Paris : Rivages, 2021, 317 pages, 20.90 € (Rivages Noir)
🙂 🙂 🙂 Missions sacrées
Le type était couché sous un banc public, dans une station de tramway encore déserte à cette heure matinale. Costaud, il mesurait deux mètres, mais n’arrivait pas à articuler deux mots de français intelligibles pour les trois flics de patrouille envoyés sur place. Son t-shirt maculé de sang avait été l’élément déterminant dans leur décision de l’embarquer au poste. C’est là qu’allait se dérouler le premier drame d’une série qui semblerait sans fin au commandant Jourdan.
Piste sanglante
Tourmenté par son métier de flic, Jourdan sent que sa vie de famille lui échappe. Plus précisément sa femme, qu’il aime profondément mais avec qui il n’arrive plus à communiquer. Peut-être sont-ce ces affaires sordides dans lesquelles il est plongé, qu’il n’arrive plus à laisser de côté une fois sa journée finie. Cette histoire de prostituées assassinées avec sauvagerie, ces corps de jeunes femmes retrouvés massacrés. Sa hiérarchie le presse de mettre un terme à la piste sanglante, comme s’il suffisait d’arrêter le premier péquenot venu, alors que Jourdan le sent, cette affaire-là est loin d’être banale : le type ne va pas se laisser coincer facilement.

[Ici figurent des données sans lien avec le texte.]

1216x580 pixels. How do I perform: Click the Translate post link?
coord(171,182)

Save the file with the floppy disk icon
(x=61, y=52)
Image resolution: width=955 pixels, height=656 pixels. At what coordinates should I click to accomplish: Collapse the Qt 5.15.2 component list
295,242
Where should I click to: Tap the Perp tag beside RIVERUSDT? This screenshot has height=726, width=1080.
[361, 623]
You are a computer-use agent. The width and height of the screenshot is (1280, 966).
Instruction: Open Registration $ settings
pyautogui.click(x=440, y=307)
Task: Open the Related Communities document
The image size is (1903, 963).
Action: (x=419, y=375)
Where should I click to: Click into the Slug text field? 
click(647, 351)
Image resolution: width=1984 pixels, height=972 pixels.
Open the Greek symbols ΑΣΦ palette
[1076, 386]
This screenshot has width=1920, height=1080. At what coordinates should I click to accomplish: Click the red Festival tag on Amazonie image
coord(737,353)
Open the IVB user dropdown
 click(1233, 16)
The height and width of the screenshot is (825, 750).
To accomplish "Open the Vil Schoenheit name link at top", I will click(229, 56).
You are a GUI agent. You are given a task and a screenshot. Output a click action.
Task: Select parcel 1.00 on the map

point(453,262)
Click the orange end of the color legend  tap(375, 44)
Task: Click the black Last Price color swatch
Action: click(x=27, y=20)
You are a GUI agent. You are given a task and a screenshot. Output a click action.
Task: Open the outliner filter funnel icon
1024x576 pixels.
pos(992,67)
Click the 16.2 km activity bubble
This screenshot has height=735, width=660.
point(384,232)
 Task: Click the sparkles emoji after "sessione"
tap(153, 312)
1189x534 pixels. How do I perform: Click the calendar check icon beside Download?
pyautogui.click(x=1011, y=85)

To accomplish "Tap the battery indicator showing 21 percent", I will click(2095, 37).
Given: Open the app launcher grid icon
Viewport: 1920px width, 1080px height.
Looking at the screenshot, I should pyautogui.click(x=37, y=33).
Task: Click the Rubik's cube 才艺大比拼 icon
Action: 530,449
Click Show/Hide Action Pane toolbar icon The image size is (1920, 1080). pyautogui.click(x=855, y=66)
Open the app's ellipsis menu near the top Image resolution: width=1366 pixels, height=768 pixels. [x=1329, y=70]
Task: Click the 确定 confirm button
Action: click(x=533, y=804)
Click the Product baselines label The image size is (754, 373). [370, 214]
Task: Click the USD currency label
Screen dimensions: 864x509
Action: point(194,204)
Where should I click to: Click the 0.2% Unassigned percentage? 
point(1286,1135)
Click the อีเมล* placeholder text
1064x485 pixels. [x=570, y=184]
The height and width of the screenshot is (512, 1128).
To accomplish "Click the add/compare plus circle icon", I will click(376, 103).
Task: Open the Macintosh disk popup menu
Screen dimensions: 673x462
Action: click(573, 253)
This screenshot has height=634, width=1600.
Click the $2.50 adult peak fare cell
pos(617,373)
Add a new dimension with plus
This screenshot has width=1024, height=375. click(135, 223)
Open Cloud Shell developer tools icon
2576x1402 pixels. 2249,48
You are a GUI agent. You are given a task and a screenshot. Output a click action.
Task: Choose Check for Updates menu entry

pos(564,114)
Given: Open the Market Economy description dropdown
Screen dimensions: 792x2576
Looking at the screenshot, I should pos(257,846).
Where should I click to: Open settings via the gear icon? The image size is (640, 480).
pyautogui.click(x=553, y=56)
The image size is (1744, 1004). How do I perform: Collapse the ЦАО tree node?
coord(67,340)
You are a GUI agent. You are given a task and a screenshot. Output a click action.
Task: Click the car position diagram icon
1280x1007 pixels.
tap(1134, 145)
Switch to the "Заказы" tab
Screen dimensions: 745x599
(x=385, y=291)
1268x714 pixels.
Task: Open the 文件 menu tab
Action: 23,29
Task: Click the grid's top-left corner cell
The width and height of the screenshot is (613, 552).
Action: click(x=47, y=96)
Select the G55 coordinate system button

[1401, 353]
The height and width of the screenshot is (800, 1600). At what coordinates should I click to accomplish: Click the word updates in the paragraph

Et puis, il y a cette femme, Louise, aide-ménagère, qui élève seule son jeune fils. Battue par son ex-petit ami mais également torturée intérieurement par un drame plus ancien, elle obsède Jourdan depuis leur première rencontre.
Plaies ouvertes
Sombre et poisseuse, quasi dénuée d’espoir, la dernière intrigue d’Hervé Le Corre plonge au cœur des dérèglements humains et sociétaux, en cerne certaines conséquences et envoie les policiers bordelais au turbin. Comme si une poignée de flics, plus ou moins motivés, pouvait résorber un passif de plus en plus pesant. Passif d’éducation et d’enseignement négligés, passif de personnes âgées délaissées, de trafic de drogue toléré, de caïds à la petite semaine en roue libre et de négligences dans le rendu de la justice. On sent quasi à chaque page le délitement, les rouages qui grincent et les joints qui sautent. A quelques-uns revient le triste privilège de se croire investis d’une mission sacrée, sauver ce qui peut l’être, étancher. Jourdan est de ceux-là : avec son équipe, il n’aura de cesse de mettre la main sur le tueur. Louise, idem, à partir de sa modeste fonction d’aide à domicile, graisse quelques engrenages, fait du lien comme on dit. Tous deux auront leur nuit à traverser, leurs tunnels de noirceur d’abord parallèles qui finiront en un terrible carrefour. Un roman fort, qui ravive les plaies ouvertes, un style inimitable, épuré et pourtant terriblement évocateur. Du grand roman noir.